Joseph H. Framptom remained as Chairman of the Board and Chief Executive Officer. The Bank’s Directors were Wallace B. Bateman, Glenn D. Denton, W. David Denton, Joseph H. Framptom, Mardie R. Herndon, Jr., H. E. Katterjohn, Jr. (advisory), Wally O. Montgomery, Charles W. Ransler, Meredith L. Schroeder, and Shirley K. Walker. Holding Company Directors remained W. David Denton, Joseph H. Framptom, Wally O. Montgomery, and William L. Schroeder.
At the end of 2013, the Bank earned $9,271,978 on a consolidated basis which was a very good year, placing us in the 90th percentile of our peer banks. Though our total assets of $544,049,936 ended below prior year-end, our loans grew and our tier one capital increased nicely from 10.63% to 11.66%. Total risk based capital grew from 18.08% to 18.15%, a very strong ratio well above minimum requirements and another indicator of our financial strength.
2014 | On May 1, 2014, new Directors were elected to our respective Boards. Glenn Denton (pictured left) was elected to our Holding Company Board, and Conner Framptom was elected to our Bank Board. Both bring expertise and experience to the Boards as the Company and Bank continue to plan for the long-term success of our locally owned and community-oriented financial institution.
Our 2014 results reflected a Board and management team who were seriously thinking about the future and our ability to thrive and survive in spite of the forces at work: stagnant growth, a prolonged low rate environment, growing regulations, political gridlock on the national level, turmoil and terrorism internationally, Asia and China, Greece, the Euro, and a local economy that has seen little growth. Thirty years ago there were 14,772 FDIC insured institutions in the U.S. but only 6,589 at the end of the third quarter of 2014. It was very interesting to think about the future for our industry in terms of such numbers and specifically what that might mean for Paducah Bank.
Efforts, energy, and resources were focused on those things we do best—and what we do best is being what we have always been: a community bank. We chose to engage in those things we understand and in those lines of business in which we can excel. 2014 was not particularly exciting or even record-breaking, but it was extremely solid and reflective of a safe, sound, and stable bank ready to meet the challenges and opportunities of the future. It is clearly not our
intention to hang out a “Sold,” “Going Out of Business,” or “Failed” sign and become an FDIC statistic.
2015 | In spite of anxieties, fears, and unknowns locally, nationally, and globally, Paducah Bank enjoyed another fine year during 2015. It may not have been exciting or record setting, but the Bank remained in excellent condition, poised to take advantage of future opportunities. Total market deposits in McCracken County grew 4.44% during 2015, while our Bank’s total deposits grew 4.61%. We maintained our market position and continued to be #1 in market share with 31.15%. Our Bank’s total assets grew 5.73% to a record level of $577,199,193. Paducah Bank was also the only Kentucky bank recognized for the effective use of social media by the Independent Community Bankers of America.
The Bank added several new products and services in 2015 including a new line of checking accounts called “Wow! Perks” which featured the BaZing value-added benefits package. In addition, the Bank joined the Allpoint Network, which meant that our customers would now have access to America’s largest surcharge-free ATM network, with some 55,000 surcharge-free ATMs worldwide.
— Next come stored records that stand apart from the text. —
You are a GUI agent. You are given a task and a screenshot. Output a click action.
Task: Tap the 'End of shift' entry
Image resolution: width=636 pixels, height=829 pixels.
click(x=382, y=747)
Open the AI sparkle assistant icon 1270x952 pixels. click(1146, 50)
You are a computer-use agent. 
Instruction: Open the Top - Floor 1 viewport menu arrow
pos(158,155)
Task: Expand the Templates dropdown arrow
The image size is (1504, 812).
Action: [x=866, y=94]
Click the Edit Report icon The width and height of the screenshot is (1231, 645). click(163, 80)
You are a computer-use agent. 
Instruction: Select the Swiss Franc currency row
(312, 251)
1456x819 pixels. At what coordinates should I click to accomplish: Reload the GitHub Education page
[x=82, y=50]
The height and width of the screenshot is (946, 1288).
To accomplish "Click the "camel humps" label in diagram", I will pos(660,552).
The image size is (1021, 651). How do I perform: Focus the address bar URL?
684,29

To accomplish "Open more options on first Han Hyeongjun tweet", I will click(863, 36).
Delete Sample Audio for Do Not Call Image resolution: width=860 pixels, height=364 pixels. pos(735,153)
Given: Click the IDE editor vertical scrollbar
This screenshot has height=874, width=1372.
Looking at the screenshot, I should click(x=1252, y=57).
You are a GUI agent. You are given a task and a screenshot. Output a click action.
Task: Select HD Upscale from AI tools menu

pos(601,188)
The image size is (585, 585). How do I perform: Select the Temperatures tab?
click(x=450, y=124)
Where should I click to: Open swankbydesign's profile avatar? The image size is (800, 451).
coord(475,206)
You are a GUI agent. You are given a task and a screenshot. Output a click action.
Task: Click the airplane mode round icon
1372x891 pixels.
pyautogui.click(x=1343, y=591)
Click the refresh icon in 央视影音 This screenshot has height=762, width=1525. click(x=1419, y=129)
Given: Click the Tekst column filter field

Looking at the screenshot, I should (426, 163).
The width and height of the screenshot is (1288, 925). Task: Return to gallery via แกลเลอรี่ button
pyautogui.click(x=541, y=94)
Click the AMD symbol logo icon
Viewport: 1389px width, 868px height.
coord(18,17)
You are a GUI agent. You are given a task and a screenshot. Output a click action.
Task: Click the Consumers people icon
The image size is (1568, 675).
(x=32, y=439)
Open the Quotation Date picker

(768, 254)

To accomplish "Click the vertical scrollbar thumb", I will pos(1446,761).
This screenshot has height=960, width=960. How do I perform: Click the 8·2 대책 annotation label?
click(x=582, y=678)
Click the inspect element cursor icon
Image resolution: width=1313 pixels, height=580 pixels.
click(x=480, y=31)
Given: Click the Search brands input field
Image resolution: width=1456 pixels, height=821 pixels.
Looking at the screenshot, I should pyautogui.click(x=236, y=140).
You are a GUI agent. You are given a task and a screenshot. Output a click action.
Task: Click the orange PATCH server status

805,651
Smart Cards were introduced which provided debit card and ATM access to teens 13 years and older, while giving parents oversight and control over spending. The cards were also marketed as a great budgeting or travel card option for adults.
After reassessing customer traffic and usage habits at the Southside branch, Bank management made the decision to close the branch lobby and transition the branch to drive-thru only service
effective September 30, 2015.
The year ended on a sad note as the Paducah Bank family mourned the loss of two former leaders. Gene Katterjohn, Chairman of the Board from 1973 to 1988, passed away on September 11, 2015. Then on November 30, 2015, Frank Paxton, Paducah Bank President from 1972 to 1984, passed away.
2016 | 2016 began with the Paducah Bank Shares, Inc. board of directors electing Conner Framptom to serve as a new director on the board. Conner continued to serve on the Bank board of directors as well.
The Bank created a Teen Ambassador program in 2016 in order to learn more about the needs and preferences of students, to expand the Bank’s financial services offerings, and to provide these ambassadors with real-world work experience. Eleven area high school students were selected to represent Paducah Bank as Teen Ambassadors for the inaugural year.
Our 2016 results were very solid, keeping Paducah Bank well within a group of high-performing banks among our peers. We earned $9,938,897 on a consolidated basis, which is 3.38% more than 2015 earnings. Total assets increased to a record $620,253,181, which was 7.35% above prior year end. Our loans increased nicely, especially during the fourth quarter, to a record $432,098,325, an increase of 8.44% over prior year.
2017 | A major focus in 2017 was the expansion of the Paducah Bank brand into a new major market. After much market research and a thorough search for talent across the state, the decision was made to open a loan production office in Louisville and to hire Louisville native Diana Quesada (pictured above) as a Commercial Relationship Manager and Paducah Bank’s Louisville market representative.
On May 13, PBS, Inc. Director Bill Schroeder passed away. Bill was one of the founders of Paducah Bank Shares, Inc., the company which bought Paducah Bank in 1984 to ensure that it would always remain a locally owned community bank.
2018 | In 2018, Paducah Bank named seven area business leaders to serve on its newly formed Community Board. They were Katie Englert, Matt Snow (Chair), Nick Morris, George Wilson, Tara Sawvel (Secretary), Cory Hicks, and Whitney Cruse (Vice Chair). The Community Board meets regularly with Bank leadership to discuss community concerns, give insight into customer service at the bank, help identify potential growth and relationships, and to identify
opportunities for the bank to improve the local economy and serve the community.
January 24, 2018 marked Paducah Bank’s 70th anniversary. The bank celebrated with a day filled with random acts of WOW and an employee flash mob performance at Kirchhoff’s Deli. Employees surprised dozens of local non-profit agencies and bank customers with donations, gifts, and treats. Kirchhoff’s and Etcetera Coffee Shop helped us celebrate by creating a WOW sandwich and a WOW drink for the day.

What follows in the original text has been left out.